Ukonline
- Founded: 2001
- Dissolved: 2004
- Website: ukonline.gov.uk
- Current status: Defunct

= Ukonline =

Defunct web portal of the UK government

Ukonline was a "portal" website of the Government of the United Kingdom linking to public sector information, and was originally called me.gov. The site was launched in 2001 and maintained by the Office of the e-Envoy (later the e-Government Unit, part of the Cabinet Office). It replaced the earlier single online government website, the Government Information Service (GIS) hosted at open.gov.uk, which had been established in November 1994. The need for an updated single government website had been identified in a 1999 Portal Feasibility Study prepared by PA Consulting for the Central IT Unit (CITU) in the Cabinet Office.

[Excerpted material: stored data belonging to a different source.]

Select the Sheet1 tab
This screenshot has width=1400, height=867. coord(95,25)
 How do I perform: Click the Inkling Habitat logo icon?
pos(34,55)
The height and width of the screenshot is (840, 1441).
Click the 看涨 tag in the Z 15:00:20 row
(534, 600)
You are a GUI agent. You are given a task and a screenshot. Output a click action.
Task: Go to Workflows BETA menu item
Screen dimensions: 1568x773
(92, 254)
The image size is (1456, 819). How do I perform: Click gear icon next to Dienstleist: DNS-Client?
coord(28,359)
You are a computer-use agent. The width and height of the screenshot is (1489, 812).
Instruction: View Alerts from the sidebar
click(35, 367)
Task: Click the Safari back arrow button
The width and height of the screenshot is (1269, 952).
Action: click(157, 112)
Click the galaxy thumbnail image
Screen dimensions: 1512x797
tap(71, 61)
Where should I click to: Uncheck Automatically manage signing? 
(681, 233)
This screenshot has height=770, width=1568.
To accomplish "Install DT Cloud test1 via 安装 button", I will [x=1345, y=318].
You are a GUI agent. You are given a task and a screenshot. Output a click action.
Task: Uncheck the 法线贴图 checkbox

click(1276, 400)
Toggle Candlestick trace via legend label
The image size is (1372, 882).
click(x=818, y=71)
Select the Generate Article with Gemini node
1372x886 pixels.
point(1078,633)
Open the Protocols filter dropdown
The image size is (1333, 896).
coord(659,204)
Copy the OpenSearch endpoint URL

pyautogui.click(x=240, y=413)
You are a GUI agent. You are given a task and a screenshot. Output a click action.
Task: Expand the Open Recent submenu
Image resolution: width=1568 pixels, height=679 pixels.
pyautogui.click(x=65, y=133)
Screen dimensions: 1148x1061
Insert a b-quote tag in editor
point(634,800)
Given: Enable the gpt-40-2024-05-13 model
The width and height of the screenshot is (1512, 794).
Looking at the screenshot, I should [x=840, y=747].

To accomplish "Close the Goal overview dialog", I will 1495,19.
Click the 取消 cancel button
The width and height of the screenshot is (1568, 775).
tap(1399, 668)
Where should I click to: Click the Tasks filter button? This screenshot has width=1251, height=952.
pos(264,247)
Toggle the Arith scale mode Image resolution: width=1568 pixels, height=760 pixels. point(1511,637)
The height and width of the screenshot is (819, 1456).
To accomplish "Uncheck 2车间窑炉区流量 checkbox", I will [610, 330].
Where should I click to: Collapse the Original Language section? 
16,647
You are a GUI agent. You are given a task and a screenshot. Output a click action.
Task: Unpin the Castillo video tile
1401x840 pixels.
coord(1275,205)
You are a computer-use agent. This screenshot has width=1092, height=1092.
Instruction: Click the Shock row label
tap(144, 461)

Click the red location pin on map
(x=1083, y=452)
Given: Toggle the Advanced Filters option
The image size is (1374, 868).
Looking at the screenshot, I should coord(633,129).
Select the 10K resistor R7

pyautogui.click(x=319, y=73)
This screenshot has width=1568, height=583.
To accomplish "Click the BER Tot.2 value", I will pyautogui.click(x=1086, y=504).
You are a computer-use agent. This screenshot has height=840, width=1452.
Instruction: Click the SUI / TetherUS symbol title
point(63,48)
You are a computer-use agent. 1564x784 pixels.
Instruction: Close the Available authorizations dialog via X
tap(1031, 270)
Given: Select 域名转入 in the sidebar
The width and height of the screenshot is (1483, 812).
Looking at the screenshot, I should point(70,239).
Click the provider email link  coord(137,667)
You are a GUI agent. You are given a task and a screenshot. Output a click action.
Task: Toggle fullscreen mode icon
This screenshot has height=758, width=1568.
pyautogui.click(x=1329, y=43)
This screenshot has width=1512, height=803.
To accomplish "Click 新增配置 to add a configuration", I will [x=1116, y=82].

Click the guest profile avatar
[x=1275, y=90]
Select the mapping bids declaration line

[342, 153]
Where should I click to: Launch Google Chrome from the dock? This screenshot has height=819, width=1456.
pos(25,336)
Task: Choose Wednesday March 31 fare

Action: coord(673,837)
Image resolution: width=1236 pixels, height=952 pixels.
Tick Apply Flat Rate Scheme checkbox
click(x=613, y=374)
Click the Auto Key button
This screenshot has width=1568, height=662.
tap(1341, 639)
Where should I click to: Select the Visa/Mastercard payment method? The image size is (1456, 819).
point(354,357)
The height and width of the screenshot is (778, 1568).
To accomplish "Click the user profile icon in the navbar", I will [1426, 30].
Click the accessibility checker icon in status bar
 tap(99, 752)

The site featured news, links, and search facilities connecting together much of the government's web presence, though later this pan-government search facility was removed. Visitors to the site were able to search for information on a variety of topics (for example, agriculture, finance and health) and retrieve a list of government departments that were able to provide them with more information. It was also possible to do such things as apply for a passport, buy a television licence, register to vote or complete and send a Tax Self Assessment form, but only if users left the website, as they could not actually perform the transaction on UKonline.

The site was replaced in 2004 by the service Directgov, which was then replaced in 2012 by the service Gov.uk.